Esposte collezioni genovesi e opere provenienti da Palazzo Rosso

Redazione ANSA GENOVA

(ANSA) - GENOVA, 05 GIU - Un percorso particolare che permette di riscoprire la storia del collezionismo genovese del Cinquecento e primo Seicento nelle raccolte d'arte della città, dai capolavori di Cambiaso e Castello alla "cuoca" di Bernardo Strozzi , fino alla sala dedicata a Caravaggio e ai caravaggeschi, con l'Ecce Homo del Merisi, e il David con la testa di Golia di Simon Vouet. A proporlo Palazzo Bianco, che ha riaperto i battenti per dare un segnale di ripartenza della cultura al tempo del coronavirus, proprio a partire da Via Garibldi, la Strada Nuova simbolo dell'opulenza artistica della città. Il percorso, che si snoda al primo piano, con un passaggio anche negli splendidi giardini, racchiude anche una preziosa selezione di capolavori di Palazzo Rosso, che è chiuso per lavori. All'interno del museo non potranno essere presenti contemporaneamente più di 15 persone e in ogni stanza non più di due persone almeno che non si tratti di nuclei familiari.

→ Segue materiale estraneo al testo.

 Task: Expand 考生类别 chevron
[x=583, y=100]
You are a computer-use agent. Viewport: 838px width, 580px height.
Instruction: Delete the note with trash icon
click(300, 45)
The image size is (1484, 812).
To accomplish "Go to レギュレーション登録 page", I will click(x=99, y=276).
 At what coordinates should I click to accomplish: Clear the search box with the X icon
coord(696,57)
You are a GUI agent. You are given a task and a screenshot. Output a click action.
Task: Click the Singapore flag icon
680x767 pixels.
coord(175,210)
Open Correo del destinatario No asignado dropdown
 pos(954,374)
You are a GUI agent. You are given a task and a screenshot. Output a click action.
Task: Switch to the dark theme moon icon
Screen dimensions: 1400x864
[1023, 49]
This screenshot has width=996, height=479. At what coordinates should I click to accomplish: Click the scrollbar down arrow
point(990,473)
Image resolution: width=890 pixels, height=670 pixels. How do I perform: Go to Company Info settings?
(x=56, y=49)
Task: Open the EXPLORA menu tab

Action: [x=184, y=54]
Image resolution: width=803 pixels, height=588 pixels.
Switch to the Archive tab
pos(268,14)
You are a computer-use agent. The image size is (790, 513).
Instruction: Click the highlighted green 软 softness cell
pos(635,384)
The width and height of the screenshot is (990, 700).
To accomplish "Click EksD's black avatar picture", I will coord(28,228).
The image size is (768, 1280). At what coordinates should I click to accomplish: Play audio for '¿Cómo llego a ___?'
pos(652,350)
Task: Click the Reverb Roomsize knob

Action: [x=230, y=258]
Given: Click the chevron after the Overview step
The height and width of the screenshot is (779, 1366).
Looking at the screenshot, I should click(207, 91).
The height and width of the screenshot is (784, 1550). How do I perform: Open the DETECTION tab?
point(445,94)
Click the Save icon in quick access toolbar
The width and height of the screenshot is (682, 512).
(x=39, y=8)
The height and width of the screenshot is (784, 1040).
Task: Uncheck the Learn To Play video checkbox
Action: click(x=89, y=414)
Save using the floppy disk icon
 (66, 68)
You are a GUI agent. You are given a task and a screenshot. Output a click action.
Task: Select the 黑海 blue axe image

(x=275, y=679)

    "Finalmente torniamo a rivedere i nostri capolavori - ha detto l'assessore alla Cultura del Comune di Genova, Barbara Grosso - si tratta della prima partenza, domani riapre storia Naturale, e valuteremo richieste e numero ingressi per poi lavorare sulle prossime aperture". Il museo è aperto venerdì, sabato e domenica dalle 10 alle 18 con un numero contingentato. I biglietti si possono anche acquistare on line per fasce orarie, ma potranno essere acquistati anche in biglietteria solo se, per la fascia oraria di riferimento, non sarà raggiunto il numero massimo di affollamento consentito. All'ingresso, ovviamente, è prevista la misurazione della temperatura tutte le misure di sicurezza anti contagio. (ANSA).